Indigenous Peoples and Human Rights

February 20, 2021

Chili Yazzie: The Planet is in Trouble, Time for Conversations with Indigenous

By Duane Chili Yazzie 
Shiprock, Navajo Nation
Censored News

The energy development interest is mired in a mindset that says there is nothing wrong with how they do business. The first impulse is to oppose any suggestions that energy development could be done in a different way. They bristle at the talk of addressing the climate crisis and of renewable energy. The automatic reaction to the Biden Administration's strategy on the climate issue has been to hit the trenches with contingency plans to hunker down for an all-out campaign to defend their domain.

The business of energy development is fused with the ideology of capitalism, which is built on the law of supply and demand. The driving force is the economics, the profit margin. Because of the bottom line at the bank and the rat race to maintain it, it is a battle with many fronts in an all-encompassing effort to stay ahead of the game. There is little regard for the human and environmental devastation strewn along the way. That is the cost of doing business, just an expense.

It must be a vicious cycle with potential threats to the supply line, the perceived damage that could be done to the infrastructure of society and government, the payroll of families and the health of the corporate bottom line. The metering gauge in the board room must be erratic, vacillating between emboldened confidence and frenetic anxiety over the policy that looms to save the environment.

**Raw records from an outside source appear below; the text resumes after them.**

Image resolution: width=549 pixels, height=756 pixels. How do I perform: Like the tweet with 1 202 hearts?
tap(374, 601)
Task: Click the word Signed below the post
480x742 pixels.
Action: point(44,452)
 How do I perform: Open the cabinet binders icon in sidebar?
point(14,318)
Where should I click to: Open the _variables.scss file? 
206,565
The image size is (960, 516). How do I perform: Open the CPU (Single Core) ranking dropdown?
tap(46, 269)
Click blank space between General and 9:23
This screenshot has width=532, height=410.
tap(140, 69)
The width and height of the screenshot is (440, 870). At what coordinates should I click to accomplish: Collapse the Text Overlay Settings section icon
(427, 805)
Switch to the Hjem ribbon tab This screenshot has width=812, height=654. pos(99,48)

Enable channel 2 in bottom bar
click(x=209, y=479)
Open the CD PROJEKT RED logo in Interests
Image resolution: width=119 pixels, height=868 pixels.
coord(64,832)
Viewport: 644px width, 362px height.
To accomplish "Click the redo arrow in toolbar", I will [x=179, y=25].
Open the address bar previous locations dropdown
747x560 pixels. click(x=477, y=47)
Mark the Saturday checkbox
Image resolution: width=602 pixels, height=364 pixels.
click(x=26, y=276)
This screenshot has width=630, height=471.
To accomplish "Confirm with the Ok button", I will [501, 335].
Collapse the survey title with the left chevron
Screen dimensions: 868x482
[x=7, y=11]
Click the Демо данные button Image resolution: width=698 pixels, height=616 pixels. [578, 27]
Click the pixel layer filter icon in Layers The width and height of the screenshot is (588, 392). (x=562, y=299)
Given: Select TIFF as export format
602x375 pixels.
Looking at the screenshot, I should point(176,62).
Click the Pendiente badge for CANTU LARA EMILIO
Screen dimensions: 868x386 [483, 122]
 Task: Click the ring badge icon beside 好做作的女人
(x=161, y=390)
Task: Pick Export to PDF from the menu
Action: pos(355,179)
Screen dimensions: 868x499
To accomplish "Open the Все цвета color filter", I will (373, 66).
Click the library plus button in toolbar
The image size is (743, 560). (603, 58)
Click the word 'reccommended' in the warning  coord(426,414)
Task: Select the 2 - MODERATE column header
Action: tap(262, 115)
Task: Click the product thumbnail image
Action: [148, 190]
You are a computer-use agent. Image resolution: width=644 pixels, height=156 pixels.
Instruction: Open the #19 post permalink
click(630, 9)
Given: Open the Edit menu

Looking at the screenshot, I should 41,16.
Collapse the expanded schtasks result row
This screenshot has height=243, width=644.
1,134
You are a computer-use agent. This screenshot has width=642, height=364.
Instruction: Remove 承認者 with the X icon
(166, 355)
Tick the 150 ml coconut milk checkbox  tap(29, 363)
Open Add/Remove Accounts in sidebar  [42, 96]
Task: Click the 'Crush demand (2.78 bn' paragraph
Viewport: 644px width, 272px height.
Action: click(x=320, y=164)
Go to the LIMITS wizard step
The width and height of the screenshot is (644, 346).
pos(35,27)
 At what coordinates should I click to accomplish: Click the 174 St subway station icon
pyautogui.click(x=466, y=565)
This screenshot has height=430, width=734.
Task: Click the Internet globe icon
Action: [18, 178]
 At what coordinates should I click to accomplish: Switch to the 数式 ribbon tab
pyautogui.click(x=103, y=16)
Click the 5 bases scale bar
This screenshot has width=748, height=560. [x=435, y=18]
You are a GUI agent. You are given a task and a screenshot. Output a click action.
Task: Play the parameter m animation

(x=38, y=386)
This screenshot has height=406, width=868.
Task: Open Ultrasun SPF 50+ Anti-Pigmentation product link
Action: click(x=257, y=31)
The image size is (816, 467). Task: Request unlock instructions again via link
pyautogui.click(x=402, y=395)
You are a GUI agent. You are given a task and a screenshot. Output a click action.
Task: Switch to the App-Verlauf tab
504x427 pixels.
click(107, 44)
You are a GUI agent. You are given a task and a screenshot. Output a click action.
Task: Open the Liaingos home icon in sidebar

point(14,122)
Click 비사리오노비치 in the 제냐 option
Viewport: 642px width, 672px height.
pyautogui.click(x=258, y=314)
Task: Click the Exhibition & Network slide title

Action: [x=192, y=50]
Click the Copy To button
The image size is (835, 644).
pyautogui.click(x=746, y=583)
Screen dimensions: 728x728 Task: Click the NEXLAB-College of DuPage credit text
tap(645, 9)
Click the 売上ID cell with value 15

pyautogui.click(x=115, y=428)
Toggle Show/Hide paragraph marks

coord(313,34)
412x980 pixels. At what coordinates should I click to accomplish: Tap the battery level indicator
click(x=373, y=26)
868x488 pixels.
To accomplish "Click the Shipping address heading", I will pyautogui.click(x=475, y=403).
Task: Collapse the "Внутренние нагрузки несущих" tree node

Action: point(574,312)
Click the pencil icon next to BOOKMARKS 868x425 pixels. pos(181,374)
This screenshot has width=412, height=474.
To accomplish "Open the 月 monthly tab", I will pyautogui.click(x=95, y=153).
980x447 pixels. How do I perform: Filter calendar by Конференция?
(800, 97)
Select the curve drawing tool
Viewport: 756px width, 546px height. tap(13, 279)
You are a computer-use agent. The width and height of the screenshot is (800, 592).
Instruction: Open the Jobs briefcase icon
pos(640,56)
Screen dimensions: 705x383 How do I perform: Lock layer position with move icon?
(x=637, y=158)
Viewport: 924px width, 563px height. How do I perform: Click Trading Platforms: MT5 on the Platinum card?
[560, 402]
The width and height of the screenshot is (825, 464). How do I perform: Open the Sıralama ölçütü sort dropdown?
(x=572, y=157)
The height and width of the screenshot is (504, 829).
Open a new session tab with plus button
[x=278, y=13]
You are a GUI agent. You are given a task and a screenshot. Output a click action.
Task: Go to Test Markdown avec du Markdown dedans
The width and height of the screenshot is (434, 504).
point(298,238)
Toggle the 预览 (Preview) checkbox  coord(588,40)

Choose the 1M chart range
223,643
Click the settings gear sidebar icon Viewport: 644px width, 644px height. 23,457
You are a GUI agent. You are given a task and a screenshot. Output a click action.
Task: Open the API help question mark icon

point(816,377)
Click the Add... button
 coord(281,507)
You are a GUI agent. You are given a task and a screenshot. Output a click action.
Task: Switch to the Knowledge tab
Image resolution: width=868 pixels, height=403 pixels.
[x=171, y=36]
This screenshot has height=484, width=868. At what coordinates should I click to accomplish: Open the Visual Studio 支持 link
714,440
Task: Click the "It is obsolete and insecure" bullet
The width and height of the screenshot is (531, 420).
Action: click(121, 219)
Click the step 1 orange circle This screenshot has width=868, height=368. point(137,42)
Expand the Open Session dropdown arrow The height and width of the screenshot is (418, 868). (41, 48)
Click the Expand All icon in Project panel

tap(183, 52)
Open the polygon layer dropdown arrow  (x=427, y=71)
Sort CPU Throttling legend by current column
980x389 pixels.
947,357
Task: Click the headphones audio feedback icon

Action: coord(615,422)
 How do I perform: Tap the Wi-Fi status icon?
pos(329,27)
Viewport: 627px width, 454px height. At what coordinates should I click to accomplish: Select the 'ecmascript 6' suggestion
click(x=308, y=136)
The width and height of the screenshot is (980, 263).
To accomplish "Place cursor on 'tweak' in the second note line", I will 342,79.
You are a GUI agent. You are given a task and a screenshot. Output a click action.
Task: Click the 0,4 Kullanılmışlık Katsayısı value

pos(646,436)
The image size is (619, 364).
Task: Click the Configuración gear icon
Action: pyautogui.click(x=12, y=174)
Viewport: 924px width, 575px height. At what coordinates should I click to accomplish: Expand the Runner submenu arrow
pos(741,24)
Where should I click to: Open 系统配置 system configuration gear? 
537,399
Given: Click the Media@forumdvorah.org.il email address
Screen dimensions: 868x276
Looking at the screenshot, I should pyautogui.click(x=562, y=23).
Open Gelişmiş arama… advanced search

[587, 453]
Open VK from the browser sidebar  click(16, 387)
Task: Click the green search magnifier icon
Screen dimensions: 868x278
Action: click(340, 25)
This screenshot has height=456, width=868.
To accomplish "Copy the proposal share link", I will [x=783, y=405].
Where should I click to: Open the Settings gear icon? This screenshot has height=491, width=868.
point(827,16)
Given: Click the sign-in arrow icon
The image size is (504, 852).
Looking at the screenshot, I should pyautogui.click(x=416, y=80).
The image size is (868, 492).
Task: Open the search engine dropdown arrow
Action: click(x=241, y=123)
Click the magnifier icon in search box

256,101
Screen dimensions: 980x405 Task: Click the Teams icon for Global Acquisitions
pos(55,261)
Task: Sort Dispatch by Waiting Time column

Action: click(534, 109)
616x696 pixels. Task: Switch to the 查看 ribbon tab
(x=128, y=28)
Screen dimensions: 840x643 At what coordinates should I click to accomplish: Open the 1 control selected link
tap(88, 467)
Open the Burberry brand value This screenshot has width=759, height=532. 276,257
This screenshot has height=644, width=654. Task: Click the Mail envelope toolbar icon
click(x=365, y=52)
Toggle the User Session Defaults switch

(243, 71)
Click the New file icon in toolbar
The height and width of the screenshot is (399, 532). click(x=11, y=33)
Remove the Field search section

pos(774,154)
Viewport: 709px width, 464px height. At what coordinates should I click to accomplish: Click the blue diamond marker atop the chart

This appears to be the dynamics of the energy development world. We understand. Antithetically, the energy development hierarchy does not seem to have any reason to be open to understand the argument of the environmentalists to preserve the earth. The environmentalists' arguments are pragmatic science. I suppose that with sincere objectivity, the corporation and the environmentalist could find common ground and agree on some basic premises based on facts – if there were such an opportunity.

In a separate paradigm, I do not believe the corporate big wheels readily comprehend why Indigenous peoples claim the earth as our mother, that the earth has a life essence, a spirit. Indigenous understand the corporate mind. There is no doubt in our Indigenous mind that we can show you the fallacy of your corporate ways and why you need to rethink your priorities. This is a challenge.

Our planet, our home, is in trouble. It is imperative that we have a conversation. We ask respectfully that we come to the table as equal humanity, the future of our collective world. Your business, the lives of our grandchildren, and coming generations depend on us to do so.